The following persons were contacted by this team during the investigation:
  1. Denny P. Flores: CO, Pandita Area DI 6th Military District
  2. Tomas Ilagan: CO, 2nd Bn
  3. Vicente Conti: Regtl S-1
  4. Maynardo Farol: Regtl S-2
  5. Fausto P. Cotoy: Intelligence Section
  6. Domingo Cuevas: Intelligence Section
  7. Felicolo Sanchez: Company Commander, 2nd Bn “C” Co
  8. Noe A. Javier: Ex O, 1st Bn
  9. Dominador Amurao: Intelligence Unit
  10. Miguel Banta: CO, Medical Unit
  11. Celerino Aguila: S-2, 2nd Bn
  12. Ciriaco Solis: CO, “A” Co, 2nd Bn
  13. Pascuala Tolentino: First Aider, Medical Unit
  14. Tomas Bunao: Ex O, “B” Co, 2nd Bn
  15. Benjamin Ilagan: Intelligence Unit
  16. Nemesio de Mesa: Platoon Leader, “B” Co, 2nd Bn
  17. Vicente Ilagan: S-4, 2nd Bn
  18. Alberto Leynes: Ex-Mayor of Bauan

  19. [p. 2]

  20. Lt. Col. P. Serran: Peralta’s S-2 in Panay
  21. Lt. Col. F. Aranas: Peralta’s Adjutant
  22. Col. Manuel Dikit: Fil-Am Commander
  23. Col. Terry Adevoso: ROTC Commander

This unit was purely an intelligence organization. The above men have stated that no combat was held with the Japanese until the Americans arrived.
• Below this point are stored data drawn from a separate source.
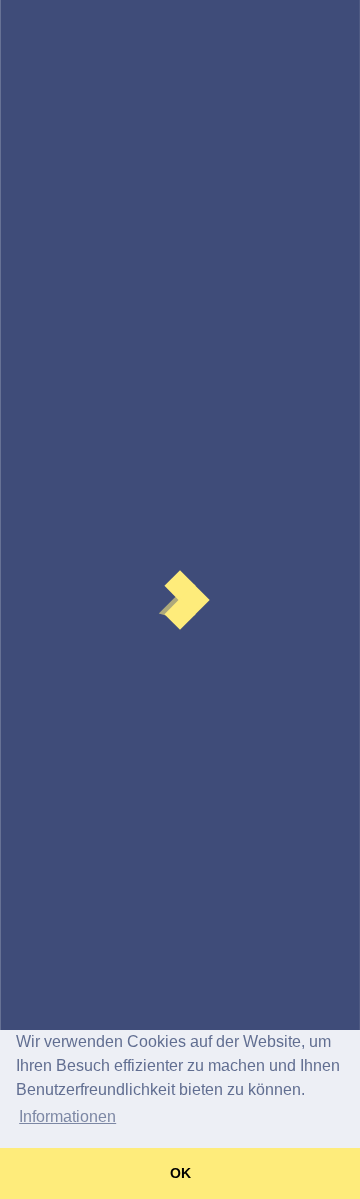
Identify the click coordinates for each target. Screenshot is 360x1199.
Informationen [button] (67, 1116)
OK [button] (180, 1173)
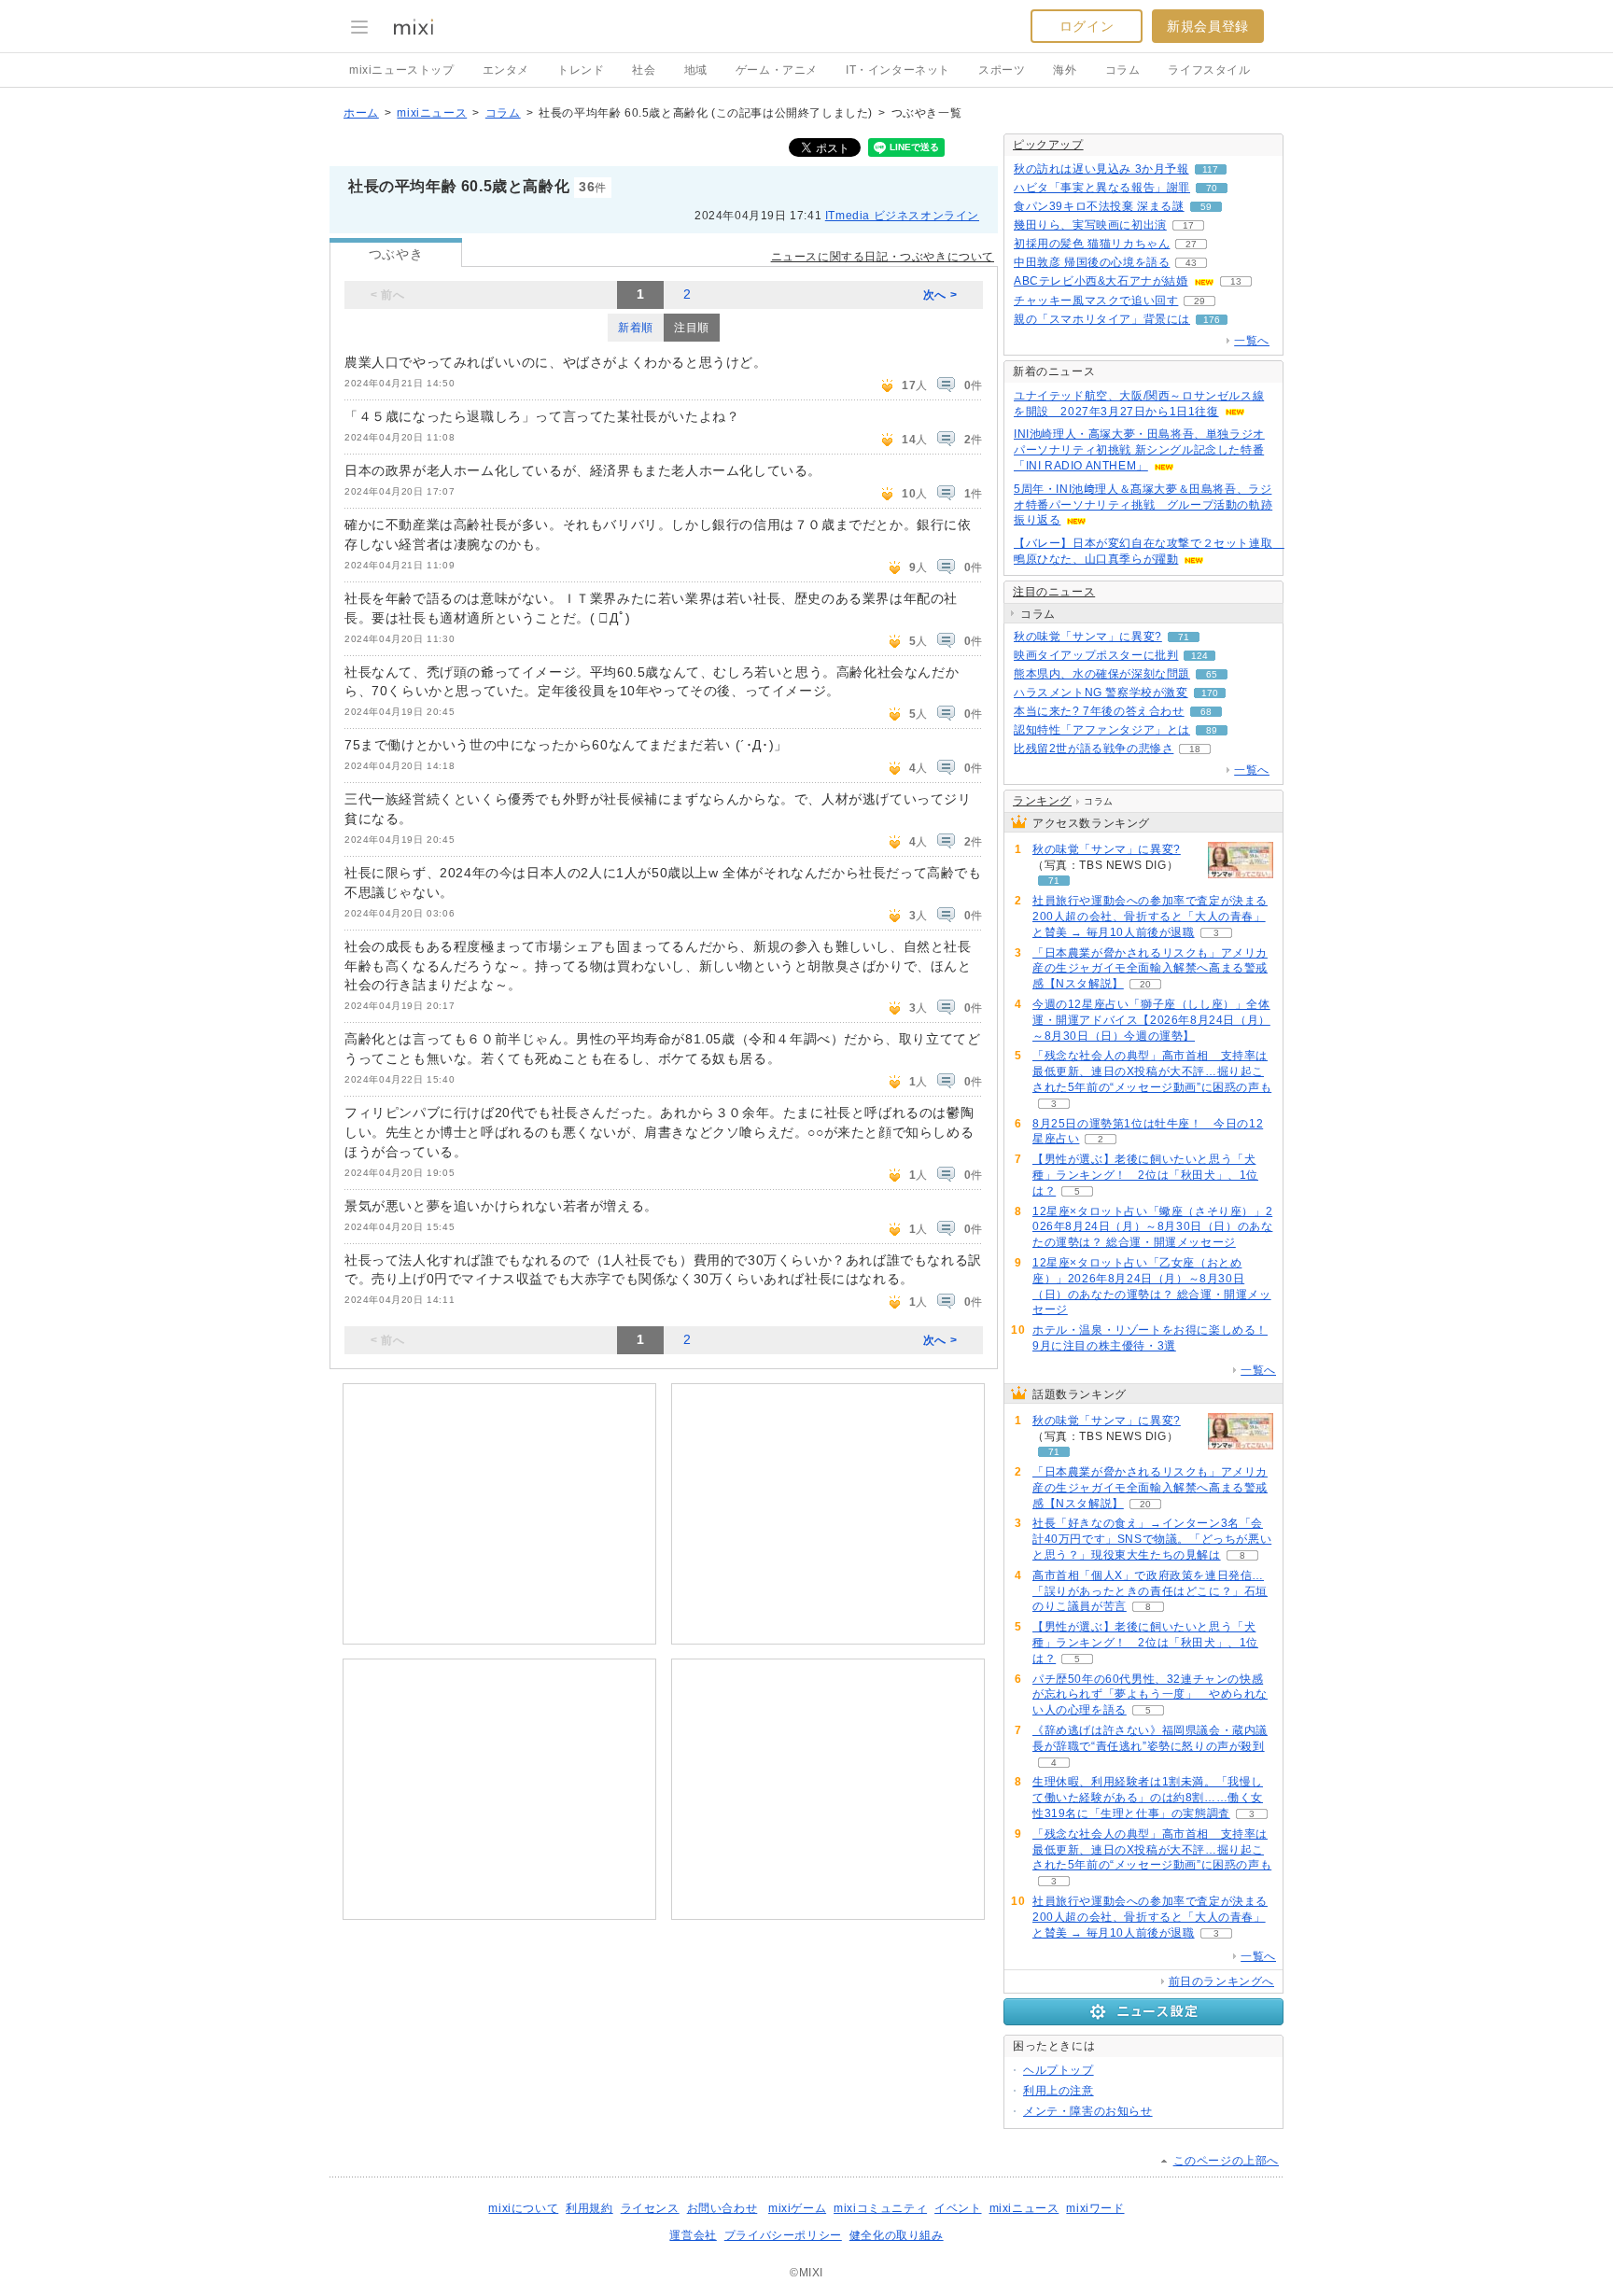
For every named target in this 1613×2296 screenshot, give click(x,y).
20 (1145, 984)
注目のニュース (1054, 591)
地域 (696, 70)
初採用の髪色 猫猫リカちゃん (1092, 243)
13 (1235, 281)
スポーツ (1001, 70)
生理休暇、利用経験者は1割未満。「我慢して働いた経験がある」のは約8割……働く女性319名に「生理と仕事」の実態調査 (1147, 1797)
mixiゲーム (797, 2208)
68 (1206, 712)
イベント (957, 2208)
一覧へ (1251, 340)
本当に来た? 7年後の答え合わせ (1099, 711)
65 (1211, 674)
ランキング (1042, 800)
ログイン (1086, 26)
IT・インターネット (898, 70)
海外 (1064, 70)
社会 (643, 70)
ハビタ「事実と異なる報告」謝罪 (1102, 187)
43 (1191, 263)
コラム (1123, 70)
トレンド (580, 70)
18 (1194, 749)
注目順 (691, 327)
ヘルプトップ (1058, 2070)
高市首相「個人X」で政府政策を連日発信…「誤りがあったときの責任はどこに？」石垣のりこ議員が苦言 (1150, 1591)
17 (1188, 225)
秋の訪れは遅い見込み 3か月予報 (1101, 168)
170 (1209, 693)
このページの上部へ (1226, 2160)
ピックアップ (1048, 144)
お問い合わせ (722, 2208)
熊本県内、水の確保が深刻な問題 (1102, 673)
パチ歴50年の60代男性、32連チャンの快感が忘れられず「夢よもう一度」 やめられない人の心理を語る (1150, 1695)
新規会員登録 (1208, 26)
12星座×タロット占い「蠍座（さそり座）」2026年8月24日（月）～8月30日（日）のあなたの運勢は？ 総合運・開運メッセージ (1152, 1227)
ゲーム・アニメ (777, 70)
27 (1191, 244)
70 (1211, 188)
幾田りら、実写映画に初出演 (1090, 224)
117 (1210, 169)
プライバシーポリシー (783, 2235)
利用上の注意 (1058, 2090)
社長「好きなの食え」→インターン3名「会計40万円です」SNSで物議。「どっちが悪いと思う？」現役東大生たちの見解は (1151, 1539)
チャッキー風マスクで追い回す (1096, 300)
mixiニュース (432, 112)
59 (1206, 207)
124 (1199, 656)
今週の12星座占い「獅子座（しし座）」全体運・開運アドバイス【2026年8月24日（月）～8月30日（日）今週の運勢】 (1151, 1020)
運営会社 (692, 2235)
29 (1199, 301)
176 (1211, 320)
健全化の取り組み (896, 2235)
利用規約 (589, 2208)
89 (1211, 730)
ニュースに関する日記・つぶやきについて (882, 256)
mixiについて (523, 2208)
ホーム (361, 112)
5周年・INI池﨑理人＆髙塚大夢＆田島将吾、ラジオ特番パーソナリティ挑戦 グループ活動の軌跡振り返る (1143, 505)
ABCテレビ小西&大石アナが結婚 (1101, 280)
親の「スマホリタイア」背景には (1102, 319)
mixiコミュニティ (880, 2208)
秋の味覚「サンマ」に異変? (1088, 636)
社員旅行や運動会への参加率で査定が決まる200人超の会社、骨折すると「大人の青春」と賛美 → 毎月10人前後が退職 (1150, 916)
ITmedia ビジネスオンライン (902, 215)
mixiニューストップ (402, 70)
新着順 (635, 327)
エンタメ (506, 70)
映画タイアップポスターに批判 (1096, 655)
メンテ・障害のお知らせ (1088, 2111)
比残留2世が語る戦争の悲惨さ (1093, 748)
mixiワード (1095, 2208)
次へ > (940, 294)
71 (1183, 637)
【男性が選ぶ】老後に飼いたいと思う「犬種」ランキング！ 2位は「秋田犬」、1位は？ (1145, 1175)
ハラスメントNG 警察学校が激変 (1101, 692)
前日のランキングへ (1221, 1981)
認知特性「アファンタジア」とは (1102, 729)
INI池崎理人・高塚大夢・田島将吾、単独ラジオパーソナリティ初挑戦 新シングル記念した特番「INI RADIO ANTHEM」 (1139, 449)
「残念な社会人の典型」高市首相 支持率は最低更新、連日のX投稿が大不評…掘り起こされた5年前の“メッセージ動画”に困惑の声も (1151, 1071)
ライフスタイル (1209, 70)
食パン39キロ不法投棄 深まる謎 (1099, 206)
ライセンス (650, 2208)
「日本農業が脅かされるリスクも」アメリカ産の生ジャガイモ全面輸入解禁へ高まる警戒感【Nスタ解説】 (1150, 968)
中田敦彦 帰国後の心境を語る (1092, 262)
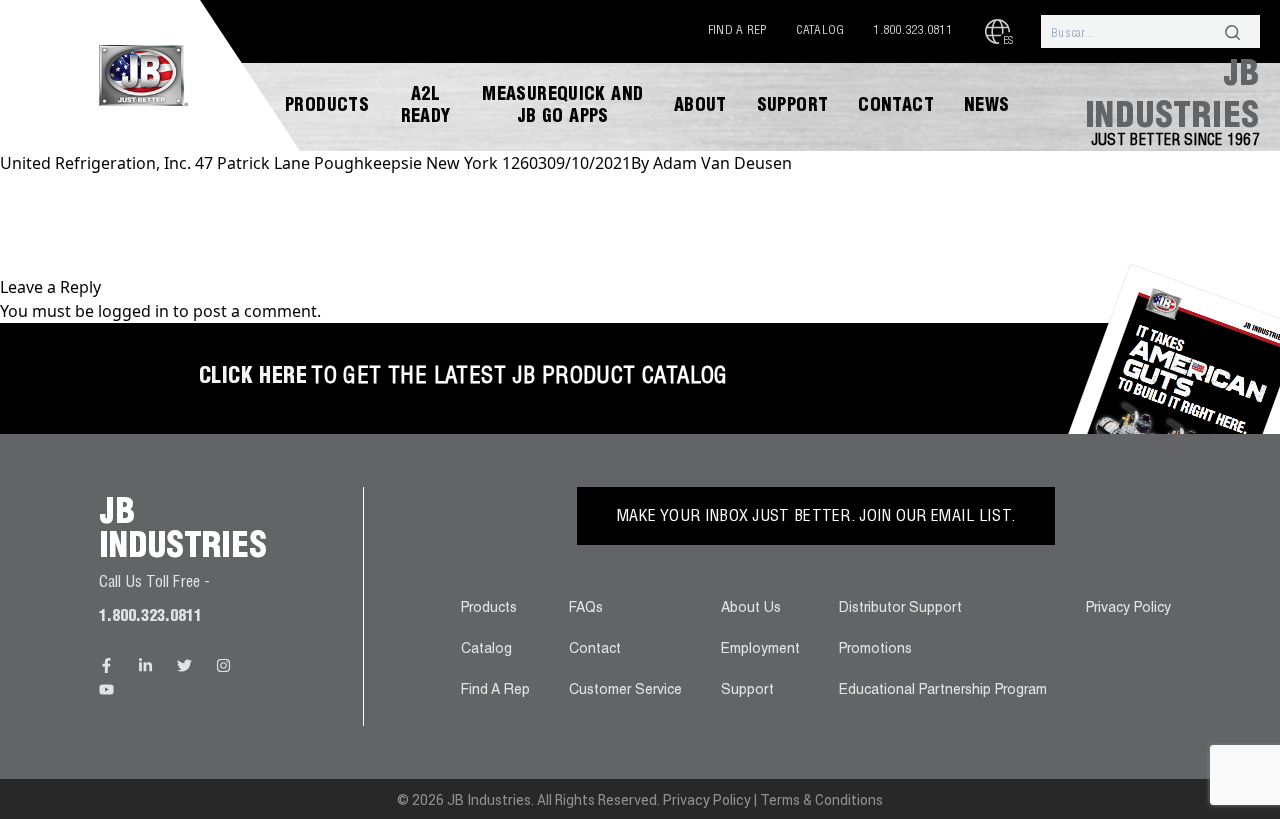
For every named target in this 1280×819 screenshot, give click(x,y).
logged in (133, 311)
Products (327, 107)
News (987, 107)
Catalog (820, 31)
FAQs (586, 609)
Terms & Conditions (821, 800)
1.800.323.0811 (912, 31)
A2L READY (426, 107)
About (700, 107)
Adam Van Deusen (722, 163)
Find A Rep (737, 31)
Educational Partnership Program (943, 691)
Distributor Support (900, 609)
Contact (896, 107)
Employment (760, 650)
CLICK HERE (253, 378)
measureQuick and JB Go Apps (562, 107)
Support (793, 107)
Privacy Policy (1128, 609)
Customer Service (625, 691)
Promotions (875, 650)
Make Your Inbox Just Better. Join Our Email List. (816, 518)
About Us (751, 609)
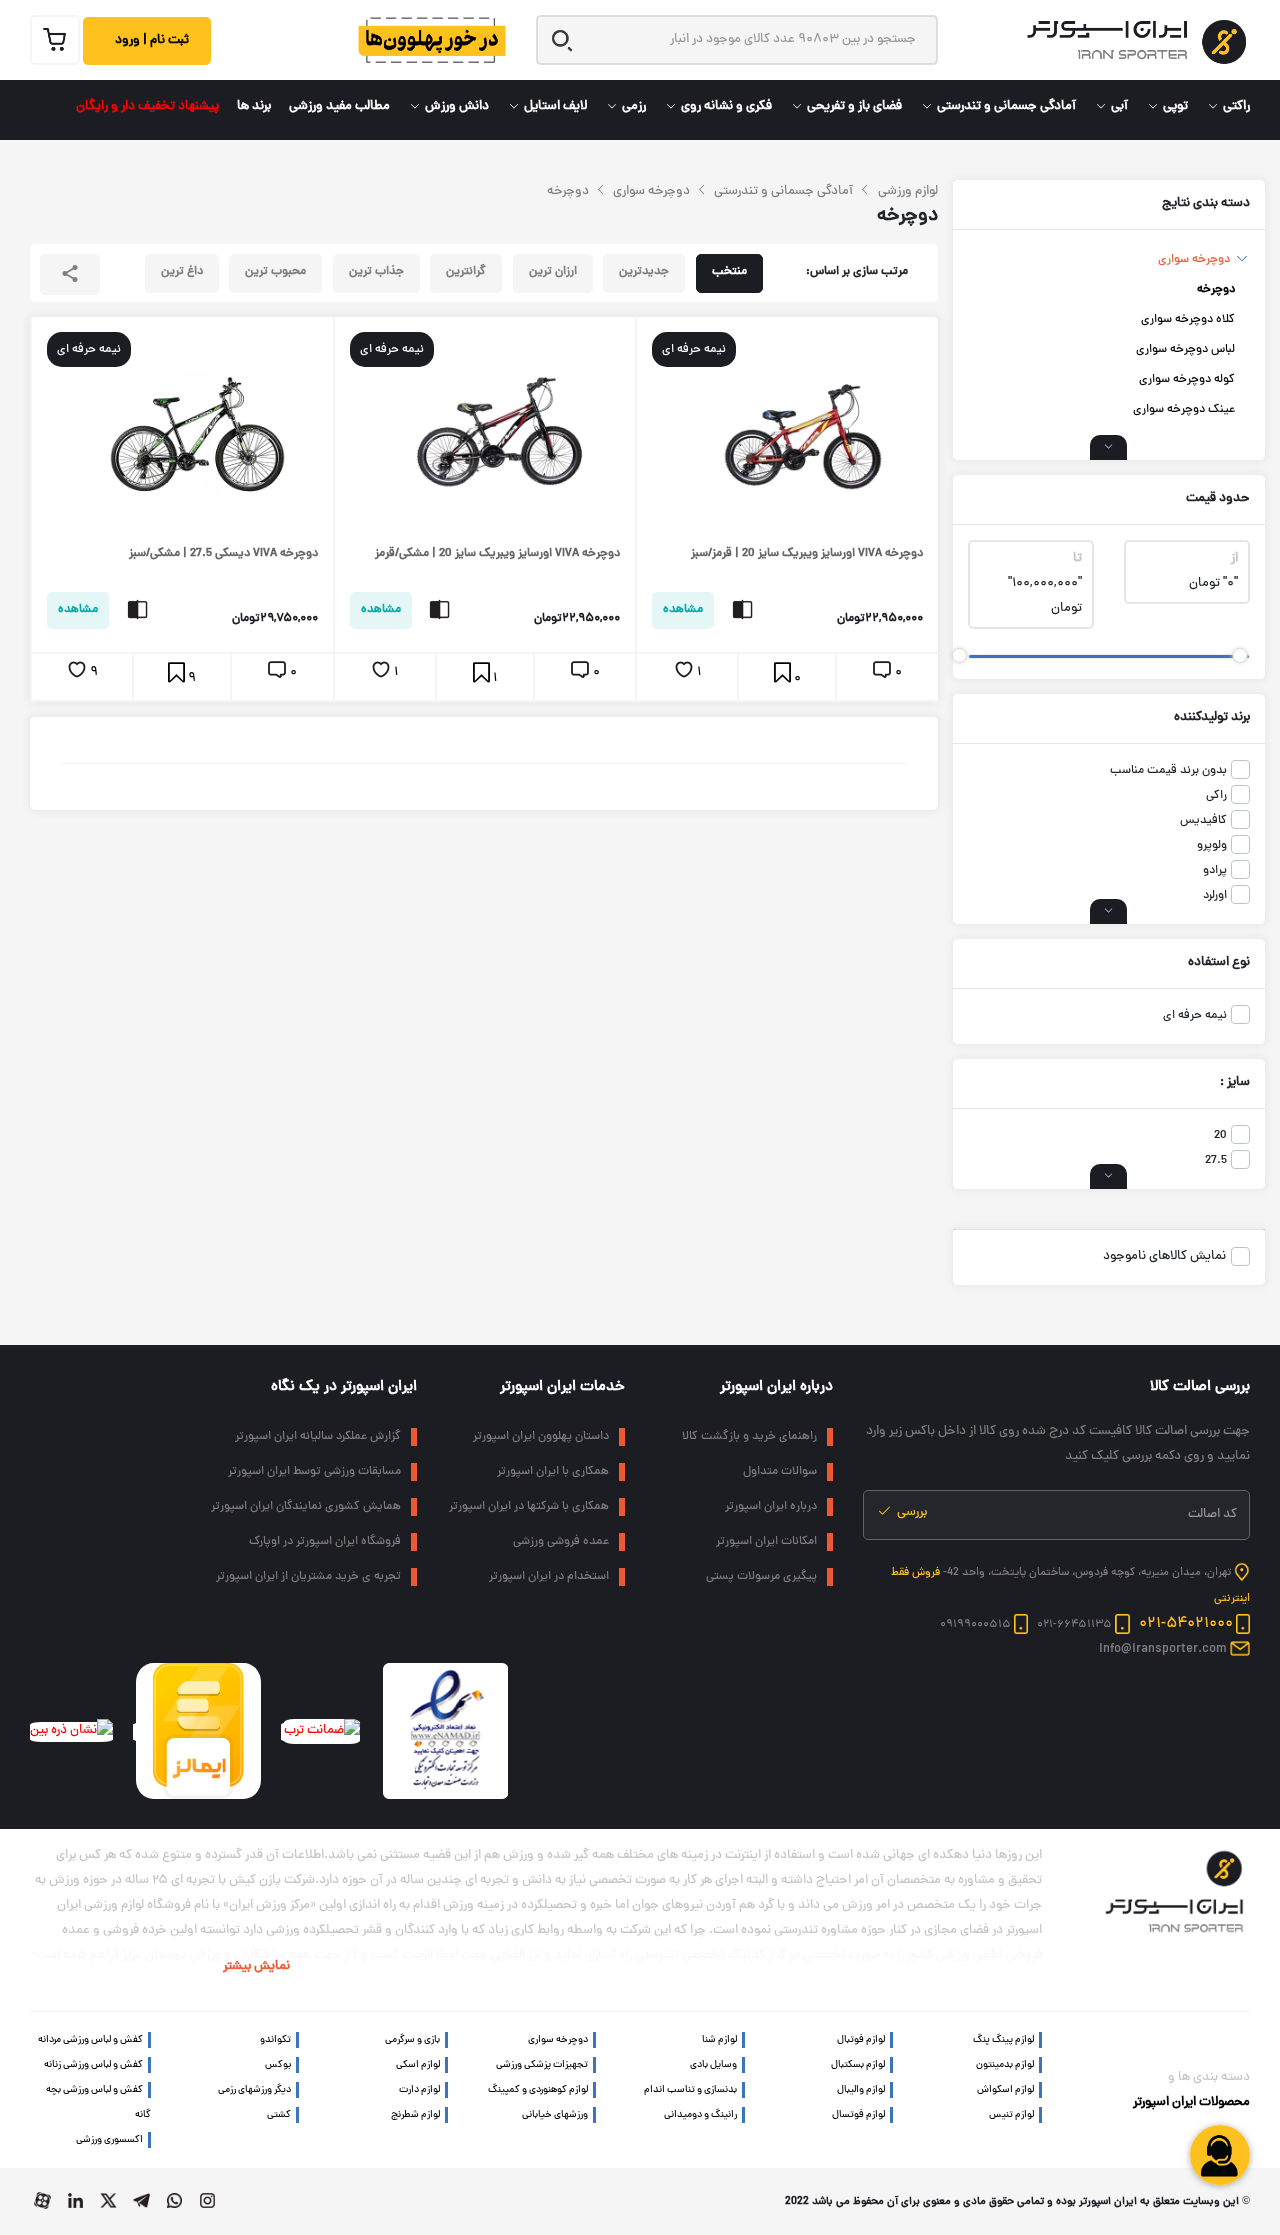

These men worked only part-time. After finishing an assignment which covered two to three days, they returned to their homes. No records of morning reports were kept. A few messages were received from Lt. Col. Serran, but they only said to keep up the good work. Flores has no papers to substantiate his claim that he sent reports to Serran, except for one. Serran, when questioned about Flores’ unit, said he may have received reports but was not certain. All he could say in connection with this unit was that it existed. Lt. Col. Aranas could give no more information than Serran. Col. Terry Adevoso was asked about this unit and he did not know much and referred us to Capt. Medalla. Medalla said he knew of its existence, but that’s all. Col. Quentin Gellidon says the same. Flores submitted three rosters on the first battalion and none of these rosters are the same. Another battalion under Flores made up mainly of Visayans left this unit in Sept. 1944 to join Peralta in Panay. No reason was given for their leaving except that they wished to return to their own island. On one of Flores’ rosters, he has an intelligence unit of 46 officers and no enlisted men; a great excess of TO strength. A company was recognized for their attachment to the 382nd AAA AW BN, US ARMY. Other units of the “Pandita Area DI 6th Military District claim to have been with the 11th Airborne, but according to Tomas Ilagan, CO of [the] 2nd Bn, their main work was as labor battalion and guides. This unit did not help materially in the defeat of the enemy.


This unit appears to have no political aspirations.


After careful examination of the supporting papers and statements from men within the unit and outside sources, it is recommended that this unit be not favorably considered for recognition.

2nd Lt., Inf.
Contact Team 4

Notes and references:
1 “Pandita Area, Free Luzon Intelligence Echelon, 6th MD, [Folder 4],” online at the United States National Archives.